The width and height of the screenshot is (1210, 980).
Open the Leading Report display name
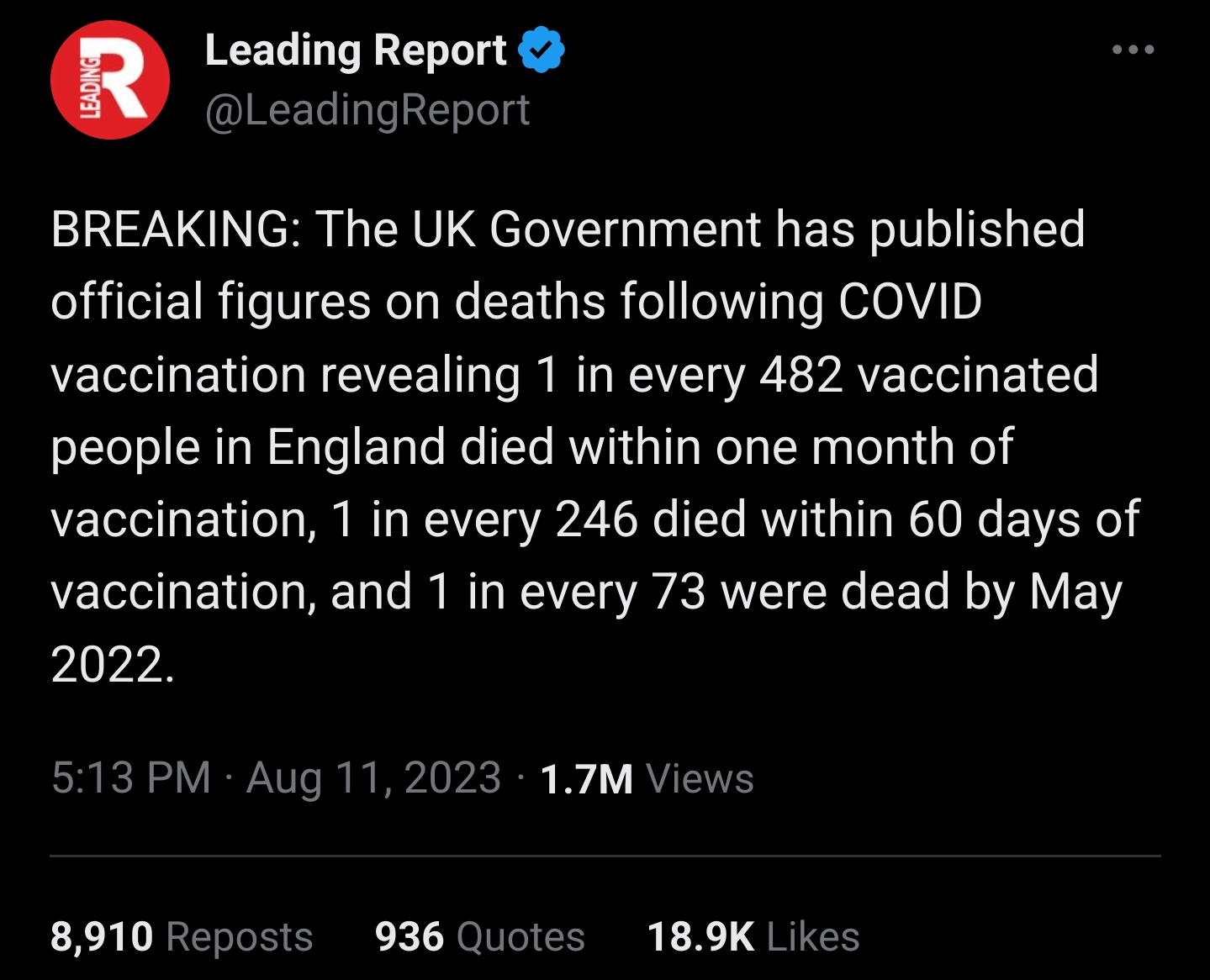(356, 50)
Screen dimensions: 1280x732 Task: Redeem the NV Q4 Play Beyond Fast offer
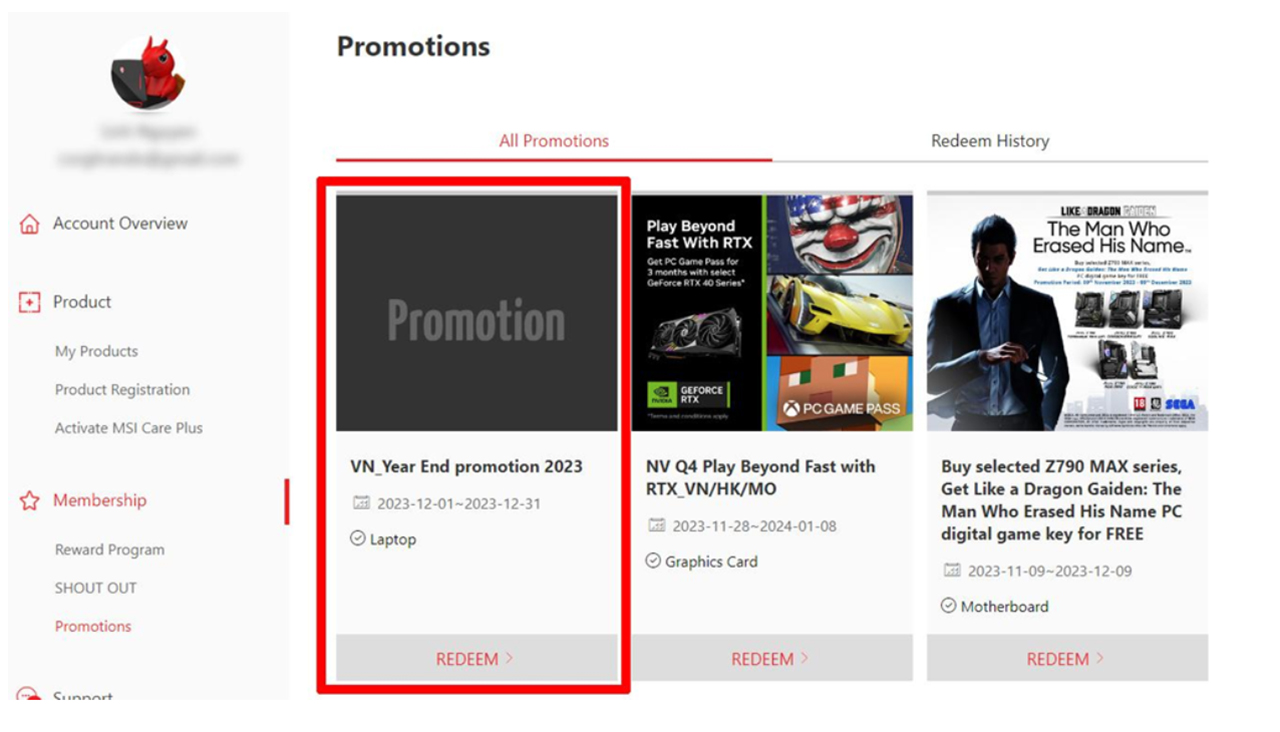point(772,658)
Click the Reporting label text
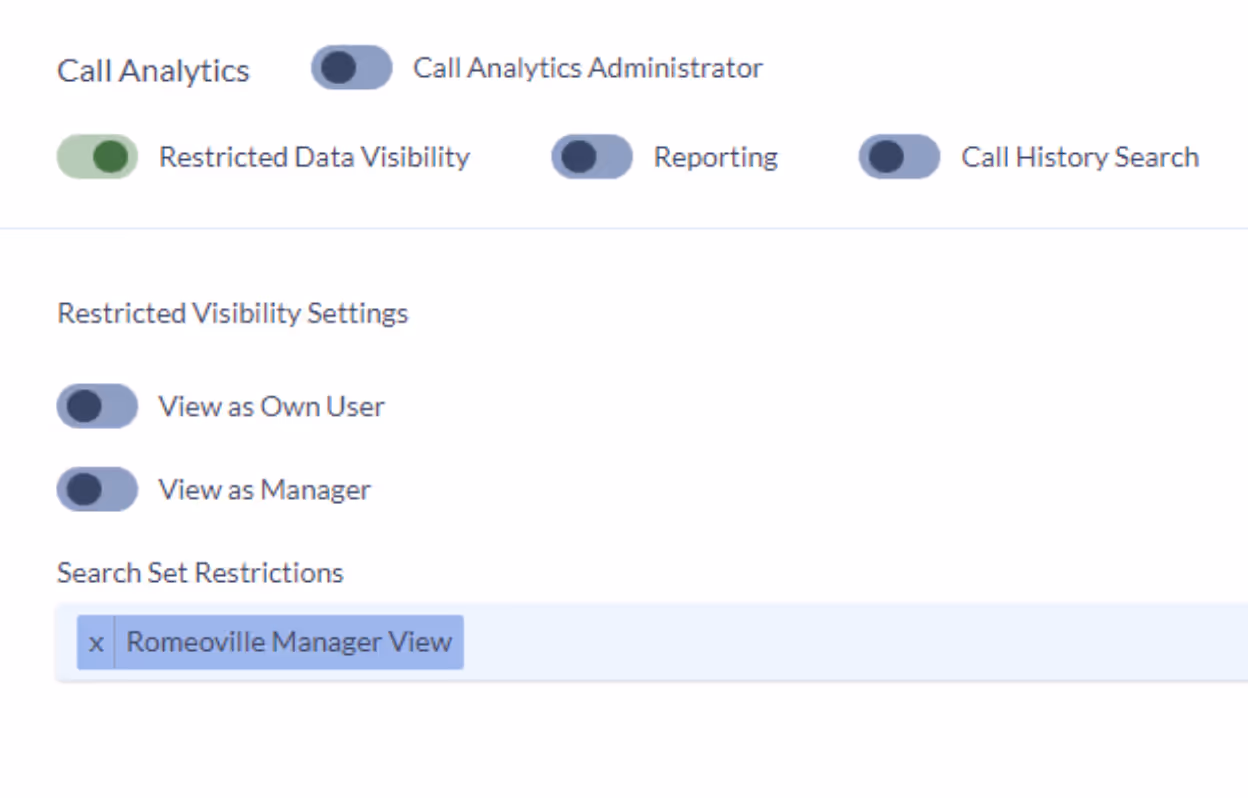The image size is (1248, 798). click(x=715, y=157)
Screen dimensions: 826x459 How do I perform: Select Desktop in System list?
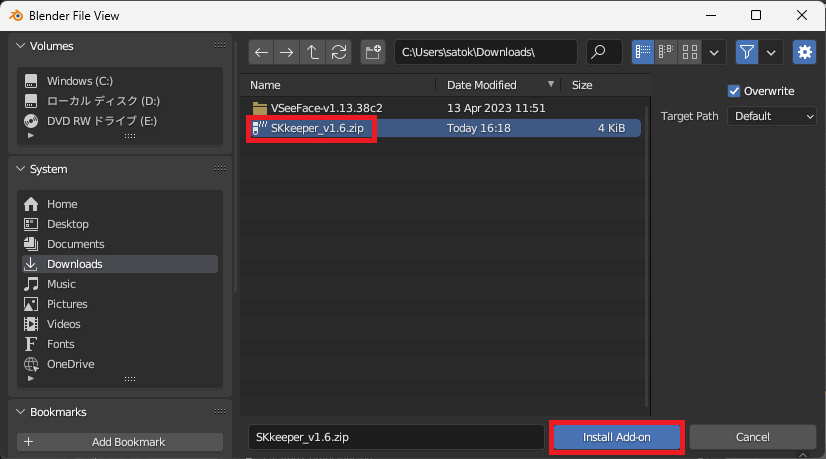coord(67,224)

---

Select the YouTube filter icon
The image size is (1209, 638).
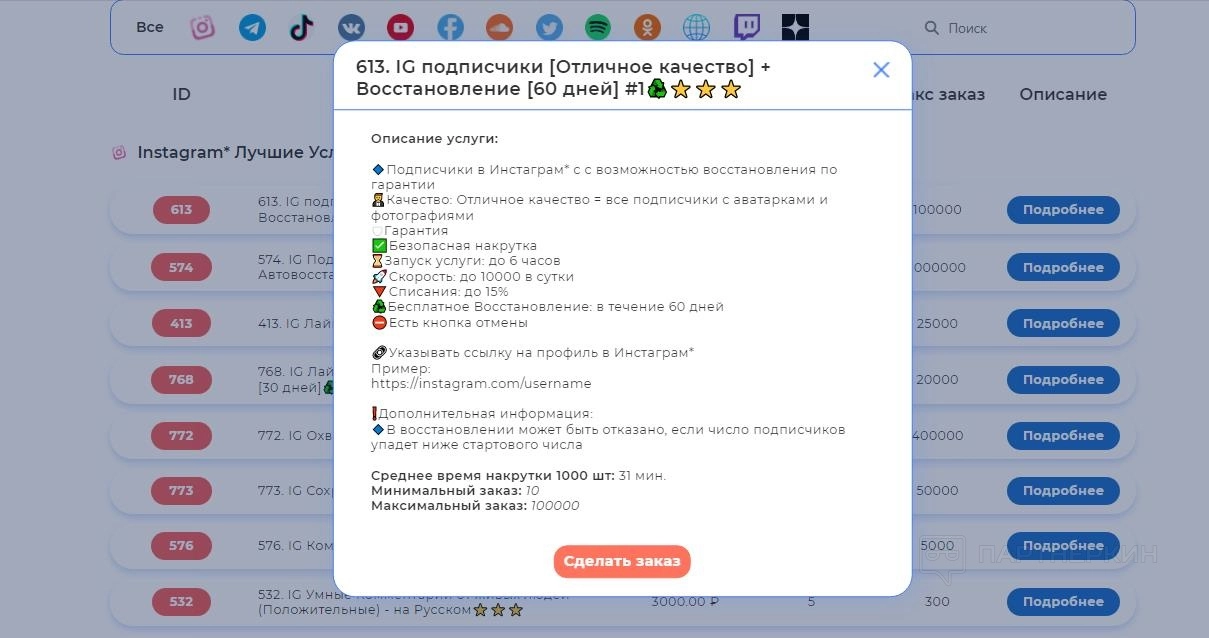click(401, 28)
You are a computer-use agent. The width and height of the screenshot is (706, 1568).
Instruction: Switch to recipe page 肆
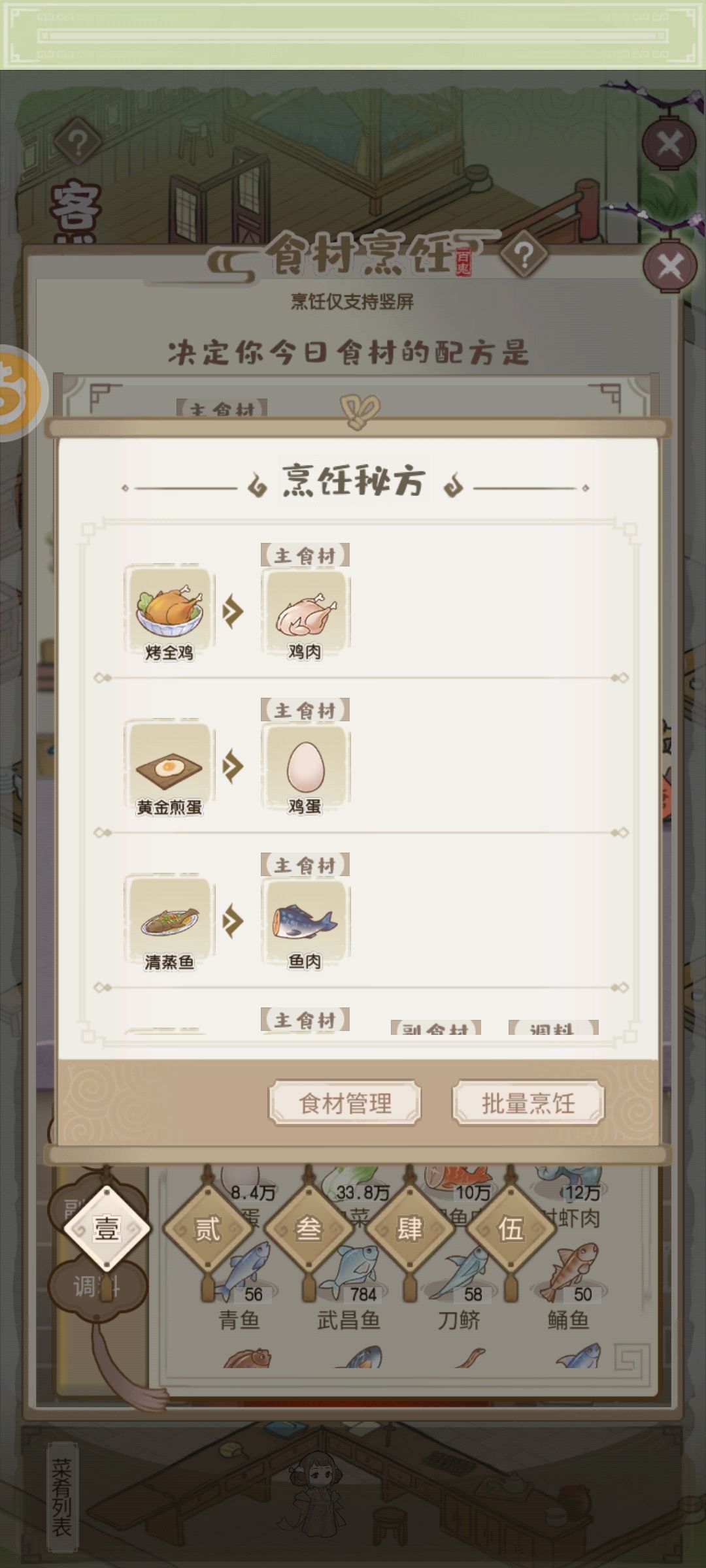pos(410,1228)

--

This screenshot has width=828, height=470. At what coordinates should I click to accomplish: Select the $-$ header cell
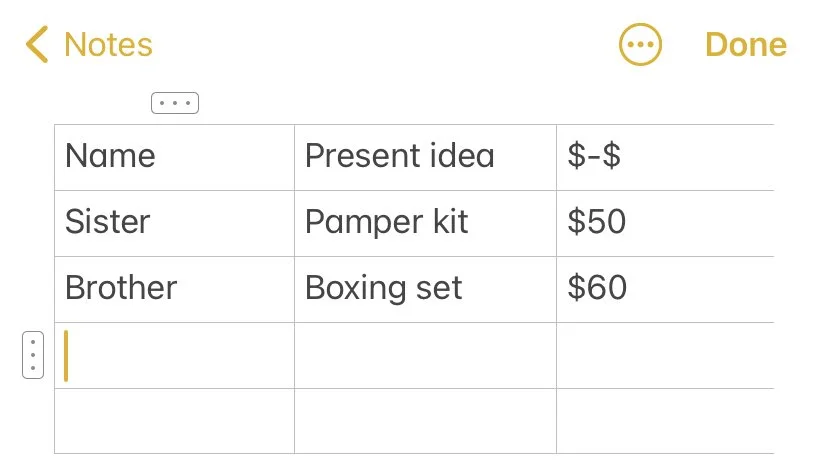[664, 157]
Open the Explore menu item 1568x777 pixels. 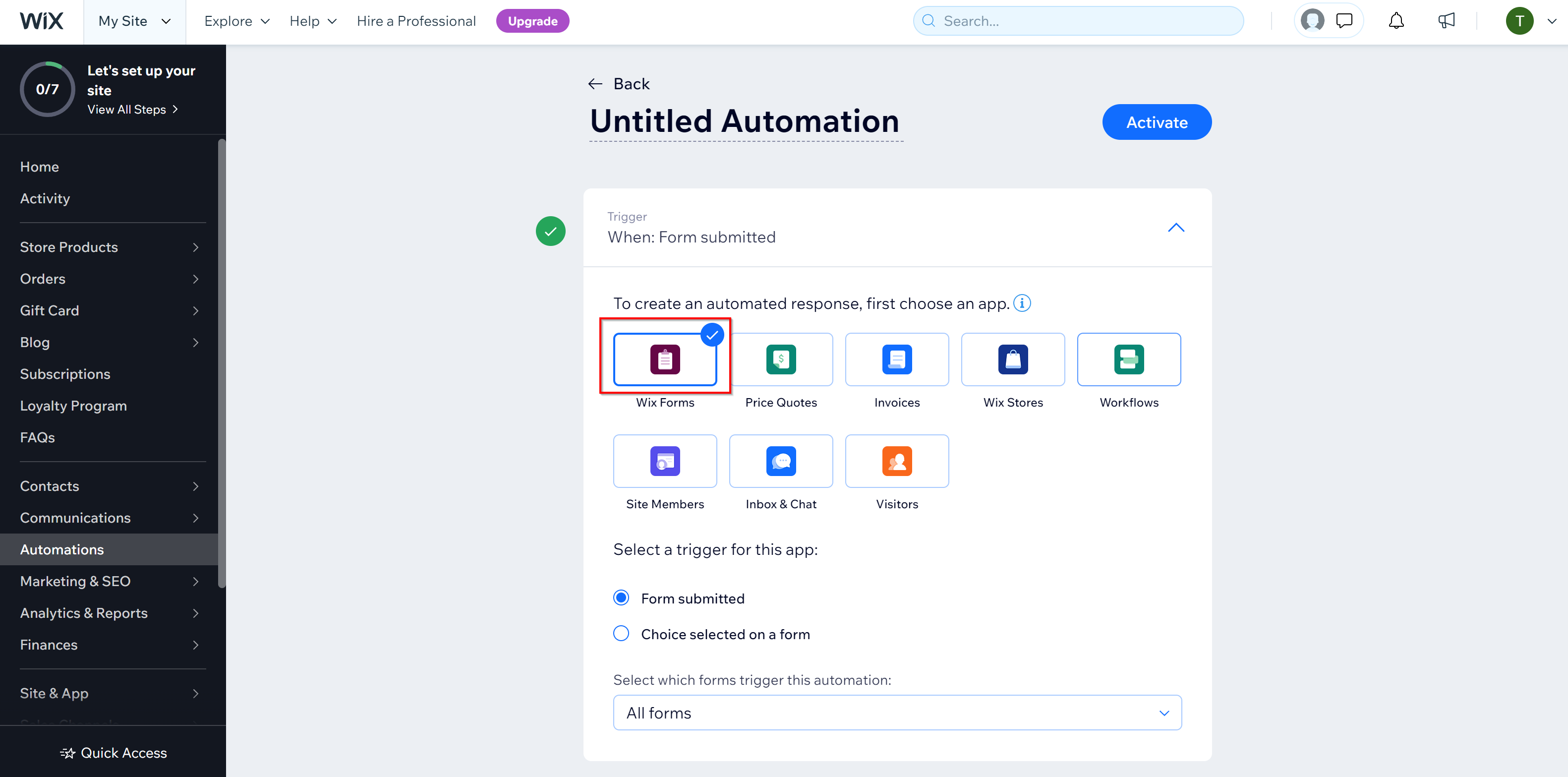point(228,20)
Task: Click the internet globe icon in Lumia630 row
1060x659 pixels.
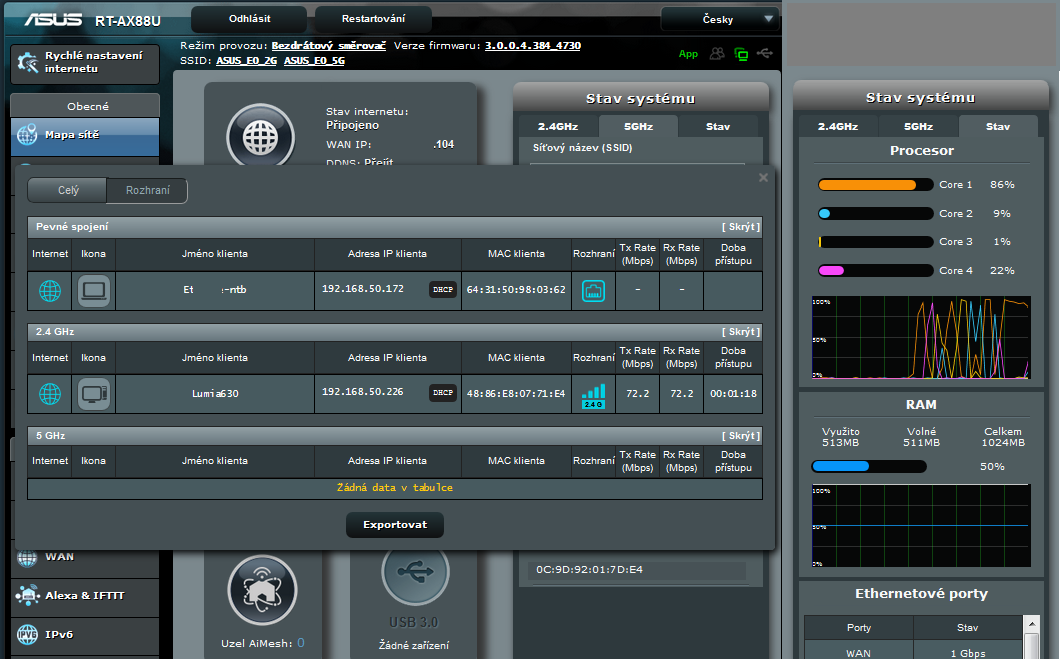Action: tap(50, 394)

PROBLEM STATEMENT -> The reply should consist solely of the number of lines in the records that include "icon".

FINAL ANSWER -> 2